Like the Girl and I did on Monday.
It was our first day "out" since arriving here on Friday:


Not least because the car suspension had complained very loudly about being driven down the track to the cottage and we didn't want to push our luck by driving out again until we really needed to:


This is the view from near the top, by the road (I say road, it has grass growing up the middle and the hedgerow threatens to touch both sides of the car...)

And this is approaching half-way towards homemade cakes and an awaiting Mamgu:


Thank heck there is now a cattle-grid and not a closed gate.  That was always fun when arriving in the dark of winter...
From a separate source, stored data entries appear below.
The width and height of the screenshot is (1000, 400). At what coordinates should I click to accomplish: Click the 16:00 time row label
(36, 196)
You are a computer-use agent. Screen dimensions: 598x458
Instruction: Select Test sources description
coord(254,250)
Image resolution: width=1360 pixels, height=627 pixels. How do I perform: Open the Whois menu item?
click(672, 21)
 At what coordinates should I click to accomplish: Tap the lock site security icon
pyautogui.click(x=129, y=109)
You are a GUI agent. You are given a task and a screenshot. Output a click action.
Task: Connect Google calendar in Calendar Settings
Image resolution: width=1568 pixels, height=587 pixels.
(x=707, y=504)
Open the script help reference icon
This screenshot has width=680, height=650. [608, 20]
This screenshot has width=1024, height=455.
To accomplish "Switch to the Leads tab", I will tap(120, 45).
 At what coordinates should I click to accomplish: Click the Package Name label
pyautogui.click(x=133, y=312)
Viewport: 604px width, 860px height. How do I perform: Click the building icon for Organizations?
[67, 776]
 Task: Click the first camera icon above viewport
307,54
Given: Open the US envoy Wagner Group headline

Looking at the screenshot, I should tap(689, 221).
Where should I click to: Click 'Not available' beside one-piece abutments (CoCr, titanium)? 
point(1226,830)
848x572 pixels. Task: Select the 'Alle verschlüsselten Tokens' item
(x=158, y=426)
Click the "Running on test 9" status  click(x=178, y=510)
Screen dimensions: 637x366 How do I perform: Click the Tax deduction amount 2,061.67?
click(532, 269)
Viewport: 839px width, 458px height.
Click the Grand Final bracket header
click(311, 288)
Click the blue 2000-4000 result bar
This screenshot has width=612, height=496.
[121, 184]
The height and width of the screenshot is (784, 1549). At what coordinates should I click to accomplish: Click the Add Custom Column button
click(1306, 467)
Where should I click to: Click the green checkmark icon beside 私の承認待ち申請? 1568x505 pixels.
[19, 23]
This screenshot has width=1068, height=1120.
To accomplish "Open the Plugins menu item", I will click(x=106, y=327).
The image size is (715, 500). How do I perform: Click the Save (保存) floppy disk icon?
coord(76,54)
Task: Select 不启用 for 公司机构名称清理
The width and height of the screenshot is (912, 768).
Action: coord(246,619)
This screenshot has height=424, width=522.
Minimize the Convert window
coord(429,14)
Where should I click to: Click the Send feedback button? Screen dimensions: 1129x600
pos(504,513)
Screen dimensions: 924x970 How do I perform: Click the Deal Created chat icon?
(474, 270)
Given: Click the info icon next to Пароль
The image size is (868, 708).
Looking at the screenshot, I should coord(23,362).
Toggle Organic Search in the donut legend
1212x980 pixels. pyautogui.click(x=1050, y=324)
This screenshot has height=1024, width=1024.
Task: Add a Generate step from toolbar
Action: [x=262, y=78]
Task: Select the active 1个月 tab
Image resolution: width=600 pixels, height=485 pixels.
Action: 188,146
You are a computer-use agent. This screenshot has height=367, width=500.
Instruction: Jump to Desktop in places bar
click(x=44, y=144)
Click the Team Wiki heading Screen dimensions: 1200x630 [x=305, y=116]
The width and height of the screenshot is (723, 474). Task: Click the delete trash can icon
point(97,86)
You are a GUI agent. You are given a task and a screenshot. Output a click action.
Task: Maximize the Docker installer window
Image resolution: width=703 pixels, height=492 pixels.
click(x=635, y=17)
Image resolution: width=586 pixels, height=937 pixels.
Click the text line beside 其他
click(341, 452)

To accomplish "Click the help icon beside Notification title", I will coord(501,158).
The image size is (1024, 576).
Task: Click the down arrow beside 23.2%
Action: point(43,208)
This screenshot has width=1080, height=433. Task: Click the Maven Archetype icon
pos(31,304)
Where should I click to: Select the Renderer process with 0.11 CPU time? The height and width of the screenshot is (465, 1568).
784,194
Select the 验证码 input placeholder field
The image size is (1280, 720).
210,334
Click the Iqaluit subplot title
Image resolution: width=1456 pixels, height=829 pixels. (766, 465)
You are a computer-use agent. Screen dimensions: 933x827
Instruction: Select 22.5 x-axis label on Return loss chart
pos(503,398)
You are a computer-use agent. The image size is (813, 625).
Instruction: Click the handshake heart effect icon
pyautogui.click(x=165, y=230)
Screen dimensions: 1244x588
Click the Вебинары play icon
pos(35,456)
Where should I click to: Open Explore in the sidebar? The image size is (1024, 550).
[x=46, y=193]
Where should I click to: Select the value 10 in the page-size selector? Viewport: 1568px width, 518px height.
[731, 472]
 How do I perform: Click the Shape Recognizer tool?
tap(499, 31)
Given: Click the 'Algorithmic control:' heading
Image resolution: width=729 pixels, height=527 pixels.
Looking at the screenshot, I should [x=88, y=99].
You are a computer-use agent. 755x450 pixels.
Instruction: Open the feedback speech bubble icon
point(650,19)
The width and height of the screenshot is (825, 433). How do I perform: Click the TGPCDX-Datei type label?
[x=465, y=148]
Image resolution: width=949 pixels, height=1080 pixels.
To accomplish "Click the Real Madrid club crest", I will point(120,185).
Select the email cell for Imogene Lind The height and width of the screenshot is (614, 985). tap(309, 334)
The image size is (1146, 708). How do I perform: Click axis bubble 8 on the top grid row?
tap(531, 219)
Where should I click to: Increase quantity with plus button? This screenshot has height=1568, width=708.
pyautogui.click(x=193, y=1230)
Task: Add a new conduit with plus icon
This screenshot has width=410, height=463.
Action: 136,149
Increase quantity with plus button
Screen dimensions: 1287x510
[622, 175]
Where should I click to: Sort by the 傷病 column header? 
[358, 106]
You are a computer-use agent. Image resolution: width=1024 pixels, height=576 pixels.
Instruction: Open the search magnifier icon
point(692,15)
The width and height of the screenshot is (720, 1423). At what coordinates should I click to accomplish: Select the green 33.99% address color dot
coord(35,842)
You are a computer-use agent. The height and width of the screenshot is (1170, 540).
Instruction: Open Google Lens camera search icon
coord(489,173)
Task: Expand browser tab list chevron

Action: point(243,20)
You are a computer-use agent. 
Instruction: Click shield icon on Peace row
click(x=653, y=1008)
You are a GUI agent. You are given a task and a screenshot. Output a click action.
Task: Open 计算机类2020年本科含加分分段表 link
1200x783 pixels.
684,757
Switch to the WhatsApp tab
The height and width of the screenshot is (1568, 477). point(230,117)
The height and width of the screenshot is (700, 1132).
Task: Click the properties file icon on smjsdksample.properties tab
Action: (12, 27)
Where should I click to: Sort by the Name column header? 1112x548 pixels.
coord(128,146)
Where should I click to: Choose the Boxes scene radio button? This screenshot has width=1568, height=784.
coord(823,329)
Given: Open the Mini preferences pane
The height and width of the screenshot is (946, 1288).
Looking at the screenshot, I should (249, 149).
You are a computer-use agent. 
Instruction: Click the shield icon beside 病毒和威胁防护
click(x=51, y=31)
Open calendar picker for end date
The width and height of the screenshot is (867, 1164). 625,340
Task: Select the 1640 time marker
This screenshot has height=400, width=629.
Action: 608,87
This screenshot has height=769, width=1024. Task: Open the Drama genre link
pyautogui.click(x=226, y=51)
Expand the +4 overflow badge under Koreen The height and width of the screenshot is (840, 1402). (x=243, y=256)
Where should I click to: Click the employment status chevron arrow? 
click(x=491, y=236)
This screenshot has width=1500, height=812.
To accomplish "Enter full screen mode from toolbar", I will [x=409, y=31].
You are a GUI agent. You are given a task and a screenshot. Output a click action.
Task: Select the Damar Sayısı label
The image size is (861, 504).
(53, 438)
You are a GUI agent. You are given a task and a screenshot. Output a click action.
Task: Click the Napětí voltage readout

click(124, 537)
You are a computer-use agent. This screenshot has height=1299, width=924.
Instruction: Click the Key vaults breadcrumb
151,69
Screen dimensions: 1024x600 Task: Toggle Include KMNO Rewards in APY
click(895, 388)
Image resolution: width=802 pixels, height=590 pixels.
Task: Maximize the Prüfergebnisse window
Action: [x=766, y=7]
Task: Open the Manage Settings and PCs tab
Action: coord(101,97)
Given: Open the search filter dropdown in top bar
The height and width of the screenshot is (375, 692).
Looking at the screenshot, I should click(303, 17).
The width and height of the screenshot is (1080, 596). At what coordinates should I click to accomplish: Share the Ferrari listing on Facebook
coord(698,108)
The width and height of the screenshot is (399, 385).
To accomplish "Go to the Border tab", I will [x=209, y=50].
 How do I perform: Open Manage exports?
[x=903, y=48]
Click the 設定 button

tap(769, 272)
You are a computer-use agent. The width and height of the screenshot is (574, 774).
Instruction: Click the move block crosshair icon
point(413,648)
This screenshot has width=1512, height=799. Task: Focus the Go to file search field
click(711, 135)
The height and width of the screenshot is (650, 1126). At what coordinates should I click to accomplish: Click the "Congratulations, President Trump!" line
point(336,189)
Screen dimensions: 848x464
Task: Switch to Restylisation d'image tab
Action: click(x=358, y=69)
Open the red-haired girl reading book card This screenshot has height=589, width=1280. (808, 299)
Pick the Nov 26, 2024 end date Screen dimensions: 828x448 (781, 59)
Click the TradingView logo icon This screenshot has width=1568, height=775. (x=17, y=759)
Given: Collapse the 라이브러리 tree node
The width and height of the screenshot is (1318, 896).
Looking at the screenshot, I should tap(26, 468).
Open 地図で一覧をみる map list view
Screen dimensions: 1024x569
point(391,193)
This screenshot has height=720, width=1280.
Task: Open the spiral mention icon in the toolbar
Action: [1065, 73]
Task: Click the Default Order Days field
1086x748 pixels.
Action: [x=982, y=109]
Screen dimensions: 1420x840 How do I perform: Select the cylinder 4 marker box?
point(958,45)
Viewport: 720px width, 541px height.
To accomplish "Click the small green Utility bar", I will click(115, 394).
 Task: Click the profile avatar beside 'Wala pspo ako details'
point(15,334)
Since we returned, well-fed on welsh cakes, maids of honour and apple tart, the Girl has been a bit busy:


We finally dug out the peg loom (lurking in the office for over a year - ahem) and a table mat was born:


And the next day, the Girl sat herself down with her box of bits and whipped up a little improv embroidery:


Seriously jealous. 
And a little bit worried that the Girl has a box of bits already. Scraps of fabric, the odd button, oddments of thread.  Uhoh.

But I did at least create something the day before we went away:


(I'm the blue one, since then I've unbeaded a bit - I had to finish for the photo in a rush).

A lovely workshop with the lovely Jill Flower.  I've wanted to do the flower workshop for AGES and I finally got the chance!  Hooray! 

Monday, 30 August 2010

Spur of the moment stuff

 A sketch I made in October, looking back down the road towards the sea (Cardigan Bay). 

The gate to our track is just behind and on the left.  We're going there on Friday for my sister's wedding, and I realised that apart from 100 invitations, I hadn't "made" her anything as a present.

I found the sketch on Saturday night, sat up in bed with a notebook and pencil and decided how to embroider it, and started and finished it in three hours yesterday evening (trying to blot out the memory of the whippet racing humilitation).

I'm quite pleased with it. 
It needs stretching and lacing over card (boring boring) and I need to persuade someone to frame it for me by the end of Thursday...a minor detail.